The command convert_txtCollection() is used to convert a text collection into an Emu database. Below we make an Emu database called ger2, which we’ll store in targetDir:

convert_txtCollection(dbName = "ger2",
                      sourceDir = path.german,
                      targetDir = targetDir,
                      verbose=FALSE)

Load the database into R with load_emuDB():

ger2_DB <- load_emuDB(file.path(targetDir, "ger2_emuDB"), verbose=FALSE)
summary(ger2_DB)
── Summary of emuDB ────────────────────────────────────────────────────────────
Name:    ger2 
UUID:    6f52b7d1-7228-45c1-9d9c-58357a66345f 
Directory:   C:\Users\rasmu\surfdrive\emuintro\emuintro\emu_databases\ger2_emuDB 
Session count: 1 
Bundle count: 2 
Annotation item count:  2 
Label count:  4 
Link count:  0 
── Database configuration ──────────────────────────────────────────────────────
── SSFF track definitions ──
dataramme med 0 kolonner og 0 rækker
── Level definitions ──
 name   type nrOfAttrDefs attrDefNames          
 bundle ITEM 2            bundle; transcription;
── Link definitions ──
dataramme med 0 kolonner og 0 rækker

serve() the database and have a look at it:

serve(ger2_DB, useViewer = F)

If you switch to hierarchy view, you should see that the words in the .txt files are a single item in the attribute tier of bundle with the name transcription, as shown in the figure below:

It is evident when query()ing the database that the words are stored in this way, as shown below. Note that we need to include the argument calcTimes=FALSE here, because the annotation level transcription is of type ITEM and is not linked to a time-based level (i.e. a SEGMENT or an EVENT level).

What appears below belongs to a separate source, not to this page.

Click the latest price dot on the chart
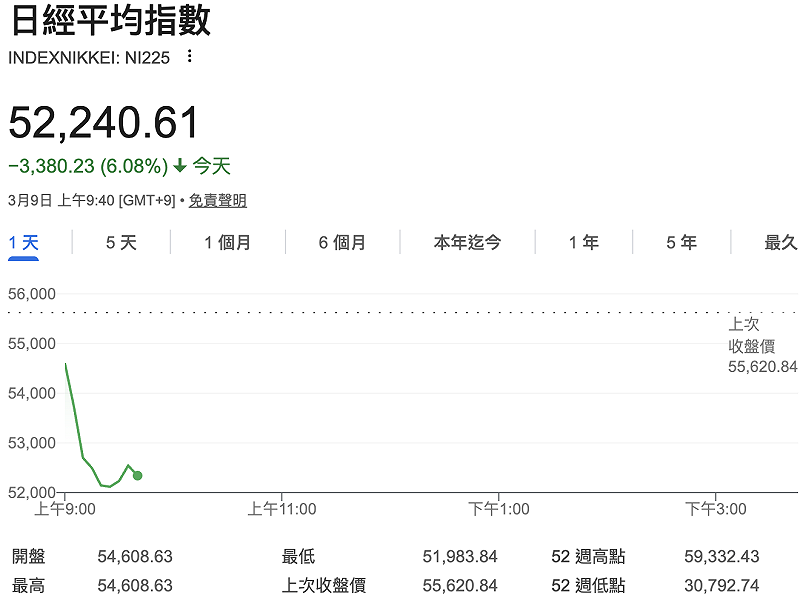Image resolution: width=800 pixels, height=595 pixels. coord(138,476)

query(ger2_DB, "transcription =~ .*", calcTimes=FALSE)

5.3 Forced alignment

We are now going to run the Munich Automatic Segmentation (MAUS) pipeline over the database. We do this with the function runBASwebservice_all(), which combines a number of online processing tools. Obligatory arguments are transcriptionAttributeDefinitionName() which will be the name of the newly created annotation level, and language, which in this case we set to deu-DE. We also set the argument runMINNI to FALSE; this is potentially used to forced-align data which has no annotations at all. Note that runBASwebservice_all() can only be used if you have an active internet connection.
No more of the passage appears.